Romans 1:20-23 and "evidence for God"

From: Loren Haarsma <lhaarsma@calvin.edu>
Date: Tue Jul 19 2005 - 16:44:01 EDT

"For since the creation of the world God's invisible qualities - his
eternal power and divine nature - have been clearly seen, being understood
from what has been made, so that men are without excuse. For although
they knew God, they neither glorified him as God nor gave thanks to him,
but their thinking became futile and their foolish hearts were darkened.
Although they claimed to be wise, they became fools and exchanged the
glory of the immortal God for images made to look like mortal man and
birds and animals and reptiles." (Romans 1:20-23, NIV)

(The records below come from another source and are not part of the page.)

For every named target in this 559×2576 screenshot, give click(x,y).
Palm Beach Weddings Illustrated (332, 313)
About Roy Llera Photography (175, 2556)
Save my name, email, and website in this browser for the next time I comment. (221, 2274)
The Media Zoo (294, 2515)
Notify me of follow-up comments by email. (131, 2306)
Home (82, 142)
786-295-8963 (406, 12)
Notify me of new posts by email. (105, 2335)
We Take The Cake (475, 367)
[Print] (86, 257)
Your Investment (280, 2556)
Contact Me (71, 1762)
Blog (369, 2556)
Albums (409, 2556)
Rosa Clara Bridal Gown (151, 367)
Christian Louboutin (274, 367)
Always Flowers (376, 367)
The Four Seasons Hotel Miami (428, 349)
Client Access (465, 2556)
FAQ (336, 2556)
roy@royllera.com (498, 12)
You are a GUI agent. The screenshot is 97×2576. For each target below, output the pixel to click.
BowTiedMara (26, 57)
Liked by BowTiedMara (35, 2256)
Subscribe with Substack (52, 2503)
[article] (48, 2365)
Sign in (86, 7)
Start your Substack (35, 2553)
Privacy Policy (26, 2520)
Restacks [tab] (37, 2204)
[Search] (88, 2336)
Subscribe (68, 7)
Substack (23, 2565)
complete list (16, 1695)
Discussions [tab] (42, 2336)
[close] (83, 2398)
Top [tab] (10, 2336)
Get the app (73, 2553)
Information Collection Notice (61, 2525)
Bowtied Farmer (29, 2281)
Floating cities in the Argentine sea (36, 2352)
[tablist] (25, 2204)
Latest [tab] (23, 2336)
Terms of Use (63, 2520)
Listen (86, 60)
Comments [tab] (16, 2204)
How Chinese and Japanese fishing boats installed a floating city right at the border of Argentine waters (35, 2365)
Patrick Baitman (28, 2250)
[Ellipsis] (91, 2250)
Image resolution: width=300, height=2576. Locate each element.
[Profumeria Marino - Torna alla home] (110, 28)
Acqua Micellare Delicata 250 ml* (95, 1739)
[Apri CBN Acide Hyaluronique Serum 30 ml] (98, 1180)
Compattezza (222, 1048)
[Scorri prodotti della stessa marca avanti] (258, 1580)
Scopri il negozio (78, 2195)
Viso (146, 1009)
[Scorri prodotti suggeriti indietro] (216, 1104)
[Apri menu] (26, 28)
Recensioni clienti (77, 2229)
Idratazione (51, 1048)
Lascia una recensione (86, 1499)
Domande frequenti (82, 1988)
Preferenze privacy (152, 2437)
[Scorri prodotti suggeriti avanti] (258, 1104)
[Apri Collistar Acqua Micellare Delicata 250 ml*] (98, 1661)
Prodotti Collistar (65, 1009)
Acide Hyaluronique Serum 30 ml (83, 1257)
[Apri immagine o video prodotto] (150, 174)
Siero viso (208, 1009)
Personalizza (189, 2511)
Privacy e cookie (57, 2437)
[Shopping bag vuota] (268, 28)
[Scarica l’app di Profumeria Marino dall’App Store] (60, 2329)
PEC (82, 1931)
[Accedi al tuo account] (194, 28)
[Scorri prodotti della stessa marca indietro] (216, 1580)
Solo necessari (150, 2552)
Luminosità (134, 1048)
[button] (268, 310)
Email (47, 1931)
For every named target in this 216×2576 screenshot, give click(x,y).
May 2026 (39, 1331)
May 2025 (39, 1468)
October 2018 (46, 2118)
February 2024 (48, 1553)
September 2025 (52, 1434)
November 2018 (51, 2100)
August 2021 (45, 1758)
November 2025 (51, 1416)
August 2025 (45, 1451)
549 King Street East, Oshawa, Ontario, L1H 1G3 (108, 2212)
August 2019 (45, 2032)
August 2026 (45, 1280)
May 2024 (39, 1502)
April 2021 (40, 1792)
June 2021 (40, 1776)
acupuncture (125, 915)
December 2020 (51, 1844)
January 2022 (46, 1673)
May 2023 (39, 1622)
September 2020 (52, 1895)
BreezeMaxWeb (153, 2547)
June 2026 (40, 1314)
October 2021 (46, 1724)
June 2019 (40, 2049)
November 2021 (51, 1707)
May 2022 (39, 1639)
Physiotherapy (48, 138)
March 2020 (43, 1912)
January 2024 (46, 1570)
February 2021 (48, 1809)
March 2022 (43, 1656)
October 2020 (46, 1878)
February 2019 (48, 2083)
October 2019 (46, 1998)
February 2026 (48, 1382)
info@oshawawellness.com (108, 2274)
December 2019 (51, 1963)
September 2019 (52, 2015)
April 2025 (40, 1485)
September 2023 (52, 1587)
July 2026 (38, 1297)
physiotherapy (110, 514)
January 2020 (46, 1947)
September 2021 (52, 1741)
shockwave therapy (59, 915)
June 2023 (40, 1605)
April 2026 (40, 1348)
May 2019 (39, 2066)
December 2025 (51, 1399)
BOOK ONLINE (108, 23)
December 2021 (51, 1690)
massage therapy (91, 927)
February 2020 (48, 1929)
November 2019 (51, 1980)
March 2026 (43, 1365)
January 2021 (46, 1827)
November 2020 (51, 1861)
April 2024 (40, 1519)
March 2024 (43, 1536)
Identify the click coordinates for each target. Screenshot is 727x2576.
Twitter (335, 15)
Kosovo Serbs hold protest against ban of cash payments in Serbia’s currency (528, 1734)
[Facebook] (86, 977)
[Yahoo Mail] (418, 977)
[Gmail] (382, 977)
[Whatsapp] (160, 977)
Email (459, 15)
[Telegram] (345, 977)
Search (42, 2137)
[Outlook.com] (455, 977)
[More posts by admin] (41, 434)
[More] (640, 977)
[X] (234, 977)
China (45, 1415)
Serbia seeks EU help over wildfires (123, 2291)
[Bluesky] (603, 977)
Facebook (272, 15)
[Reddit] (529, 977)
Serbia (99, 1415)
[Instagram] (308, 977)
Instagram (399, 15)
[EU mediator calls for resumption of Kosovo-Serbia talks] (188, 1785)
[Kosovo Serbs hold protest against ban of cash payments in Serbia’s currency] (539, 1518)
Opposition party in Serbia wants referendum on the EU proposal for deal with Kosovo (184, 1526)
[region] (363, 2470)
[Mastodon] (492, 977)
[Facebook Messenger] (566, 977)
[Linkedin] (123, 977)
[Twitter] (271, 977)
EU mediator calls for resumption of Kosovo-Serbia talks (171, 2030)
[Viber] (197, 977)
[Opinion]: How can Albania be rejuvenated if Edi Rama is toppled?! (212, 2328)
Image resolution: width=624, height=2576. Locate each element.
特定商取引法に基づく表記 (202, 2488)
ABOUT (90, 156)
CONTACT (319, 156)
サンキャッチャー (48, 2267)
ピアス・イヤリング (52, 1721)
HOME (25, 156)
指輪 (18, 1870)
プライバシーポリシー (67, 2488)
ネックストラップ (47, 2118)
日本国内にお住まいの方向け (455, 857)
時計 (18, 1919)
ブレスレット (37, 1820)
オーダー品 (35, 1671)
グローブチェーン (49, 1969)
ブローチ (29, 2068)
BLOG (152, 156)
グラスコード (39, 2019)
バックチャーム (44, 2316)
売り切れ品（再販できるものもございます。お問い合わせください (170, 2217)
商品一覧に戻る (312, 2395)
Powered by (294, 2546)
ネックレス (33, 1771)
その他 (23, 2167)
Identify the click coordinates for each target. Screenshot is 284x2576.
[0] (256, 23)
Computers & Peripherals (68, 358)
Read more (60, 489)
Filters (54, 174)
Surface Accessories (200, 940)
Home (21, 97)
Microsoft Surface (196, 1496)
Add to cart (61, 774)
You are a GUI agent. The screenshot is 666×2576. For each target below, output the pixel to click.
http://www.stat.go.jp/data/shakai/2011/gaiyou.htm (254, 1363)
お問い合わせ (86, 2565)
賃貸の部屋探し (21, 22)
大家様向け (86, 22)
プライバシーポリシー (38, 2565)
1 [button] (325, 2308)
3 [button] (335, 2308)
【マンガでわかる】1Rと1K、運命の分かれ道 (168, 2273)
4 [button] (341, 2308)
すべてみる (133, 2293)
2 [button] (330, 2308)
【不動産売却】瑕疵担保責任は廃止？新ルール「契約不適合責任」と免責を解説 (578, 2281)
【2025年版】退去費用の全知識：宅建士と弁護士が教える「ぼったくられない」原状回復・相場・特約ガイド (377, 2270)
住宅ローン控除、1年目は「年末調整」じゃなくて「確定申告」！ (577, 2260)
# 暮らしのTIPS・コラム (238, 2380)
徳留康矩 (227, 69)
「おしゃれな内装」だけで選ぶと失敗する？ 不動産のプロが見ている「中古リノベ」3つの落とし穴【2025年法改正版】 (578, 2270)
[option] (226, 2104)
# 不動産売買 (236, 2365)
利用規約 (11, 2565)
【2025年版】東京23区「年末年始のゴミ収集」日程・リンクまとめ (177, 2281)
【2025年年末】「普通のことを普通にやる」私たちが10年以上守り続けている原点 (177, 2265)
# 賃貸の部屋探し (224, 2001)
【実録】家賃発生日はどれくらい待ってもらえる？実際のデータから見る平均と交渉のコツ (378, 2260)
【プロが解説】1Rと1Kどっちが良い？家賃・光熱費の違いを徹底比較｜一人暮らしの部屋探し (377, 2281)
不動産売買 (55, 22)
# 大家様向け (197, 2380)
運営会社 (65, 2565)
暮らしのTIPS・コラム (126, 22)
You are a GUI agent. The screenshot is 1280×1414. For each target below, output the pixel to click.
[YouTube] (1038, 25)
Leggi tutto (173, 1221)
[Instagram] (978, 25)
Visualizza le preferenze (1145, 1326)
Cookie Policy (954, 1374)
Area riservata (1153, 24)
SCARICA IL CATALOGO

   I've read several arguments, based on Romans 1:20, that we ought to
find strong evidence (scientific, rational evidence) for God's existence
in nature. These arguments are typically aimed against the theory of
biological evolution. But if we look at verse 20 in its context
(especially verse 23), and consider the apostle Paul's historical and
cultural context, I think the passage has a different application to
modern times.

   The cultural context: Paul was not primarily concerned with
naturalistic atheism. While there may have been a few Greek philosophers
who believed in naturalistic atheism, the predominant beliefs around
Paul's time were pantheistic idolatry (verse 23).

   One definition of idolatry is: taking some element of creation and
worshiping (basing one's life and hopes) around it rather than the
Creator. The gods of pantheism were personifications of parts of creation
(the sun, the moon, the sea, animals) or aspects of the natural order
(death, fertility, the seasons). I think that Paul is saying here that it
is a fundamental flaw in human beings that, apart from God's grace, we
tend to make idols out of parts of creation rather than worshiping the
creator.

   In light of this cultural context, how does this passage apply to
modern day naturalistic atheism? Well, there is one sense in which
naturalistic atheism turns a portion of creation into an idol. In this
case it is the regularity of natural laws, the regularity of natural
cause-and-effect, which has become an idol. Rather than attributing this
regularity to the Creator's faithful governance -- and giving God the
glory -- some people base their whole world-views, and invest their hopes
for the future, in the regularity of natural laws and our abilities to
understand them. In this sense, naturalistic atheism has something
fundamentally in common with ancient polytheism. I think this is an
appropriate modern application of Romans 1:20-23.

   What does this imply for biological evolution? Scientifically:
nothing. Religiously: everything. When people study biological history,
they are not wrong to see regular patterns of natural cause and effect,
for those patterns are there. The religious mistake of naturalistic
atheists is not that they fail to see scientific evidence for God's
miraculous interventions in natural laws. Rather, their religious mistake
is to take one aspect of the created world -- the regular pattern of
natural cause and effect -- and make an idol out of it, rather than
praising the Creator for it.

   Note: I'm not saying that this passage "proves" evolutionary creation.
I'm only saying that this passage, interpreted in its historical context,
gives no preference for progressive creation over evolutionary creation.